COMPENSATION POLICIES


        Our policy is that a substantial portion of each officer's annual
compensation should be based upon our financial performance. The Compensation
Committee establishes the salary of each officer primarily by considering the
salaries of officers in similar positions with a number of comparably-sized
companies in the semiconductor industry (the "Benchmark Group"). Such group is
subject to change from year to year based on management's assessment of
comparability. In setting base compensation, we strive to achieve compensation
levels for each officer within 25% of the average salaries paid by the Benchmark
Group. The Compensation Committee further adjusts the salaries of our officers
based on our financial performance during the past year and on each officer's
performance against the objectives related to his area of responsibility, which
objectives were established at the beginning of the prior year. The base salary
increases for our executive officers in 2000 set forth in the Summary
Compensation Table reflect the analysis by management and the Compensation
Committee of the salary levels paid by members of Benchmark Group and our
performance in 2000.


        Under our executive bonus plan, executive officers may receive a
substantial percentage of their base salary in bonus payments, based on our
quarterly financial performance compared to pre-tax income targets established
by the Board of Directors at the beginning of the year in connection with the
adoption of our operating plan.

        The Compensation Committee considers granting stock options to executive
officers based upon a number of factors, including such officer's
responsibilities and relative position, any changes in such officer's
responsibility and position, such officer's equity interest in the form of stock
and options held by such individual, and the extent to which existing options
remain unvested. All options are granted at the current market price of our
common stock on the date of grant and options generally vest over four years.

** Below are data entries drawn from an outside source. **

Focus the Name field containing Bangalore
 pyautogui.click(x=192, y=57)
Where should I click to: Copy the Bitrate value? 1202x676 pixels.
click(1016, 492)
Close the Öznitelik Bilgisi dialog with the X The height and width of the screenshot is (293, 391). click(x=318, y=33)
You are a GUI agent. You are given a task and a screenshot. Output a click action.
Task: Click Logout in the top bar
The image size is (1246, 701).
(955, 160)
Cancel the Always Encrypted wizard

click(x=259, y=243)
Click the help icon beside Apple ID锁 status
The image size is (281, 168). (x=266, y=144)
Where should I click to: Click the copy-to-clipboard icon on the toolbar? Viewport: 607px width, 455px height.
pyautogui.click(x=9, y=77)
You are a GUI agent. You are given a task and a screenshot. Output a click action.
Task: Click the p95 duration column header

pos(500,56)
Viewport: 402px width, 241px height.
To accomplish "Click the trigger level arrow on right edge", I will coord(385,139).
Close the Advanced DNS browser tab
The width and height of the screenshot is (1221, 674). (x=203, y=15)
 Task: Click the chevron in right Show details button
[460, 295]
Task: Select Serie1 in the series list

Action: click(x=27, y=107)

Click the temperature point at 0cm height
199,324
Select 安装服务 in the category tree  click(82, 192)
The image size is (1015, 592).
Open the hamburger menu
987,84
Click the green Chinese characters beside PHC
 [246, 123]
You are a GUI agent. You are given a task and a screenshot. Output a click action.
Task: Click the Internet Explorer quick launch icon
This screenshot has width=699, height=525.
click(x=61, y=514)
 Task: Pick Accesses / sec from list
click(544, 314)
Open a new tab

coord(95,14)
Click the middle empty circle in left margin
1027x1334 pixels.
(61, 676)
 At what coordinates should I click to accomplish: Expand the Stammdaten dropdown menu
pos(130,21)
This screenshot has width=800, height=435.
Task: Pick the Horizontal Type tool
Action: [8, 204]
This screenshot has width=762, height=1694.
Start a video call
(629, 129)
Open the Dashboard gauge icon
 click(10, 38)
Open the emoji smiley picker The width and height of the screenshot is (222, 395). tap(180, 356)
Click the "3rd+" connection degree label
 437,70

COMPENSATION OF CHIEF EXECUTIVE OFFICER

        The Compensation Committee uses the same factors and criteria described
above for compensation decisions regarding the Chief Executive Officer. In
particular, in 2000, Mr. Perlegos' compensation was well below the average
compensation of chief executive officers in the Benchmark Group. Mr. Perlegos'
bonus for 2000 was also determined under our executive bonus plan.

MEMBERS OF THE COMPENSATION COMMITTEE


           Pierre Fougere
           Norm Hall
           T. Peter Thomas


COMPENSATION COMMITTEE INTERLOCKS AND INSIDER PARTICIPATION


        In 2000 the Compensation Committee consisted of directors Hall and
Thomas. During 2000, we paid Alliant Partners approximately $59,950, in
consideration for services rendered in advising us regarding financing, mergers
and acquisitions. Mr. Hall, a director of Atmel and a member of the Compensation
Committee, is Managing Partner of Alliant Partners.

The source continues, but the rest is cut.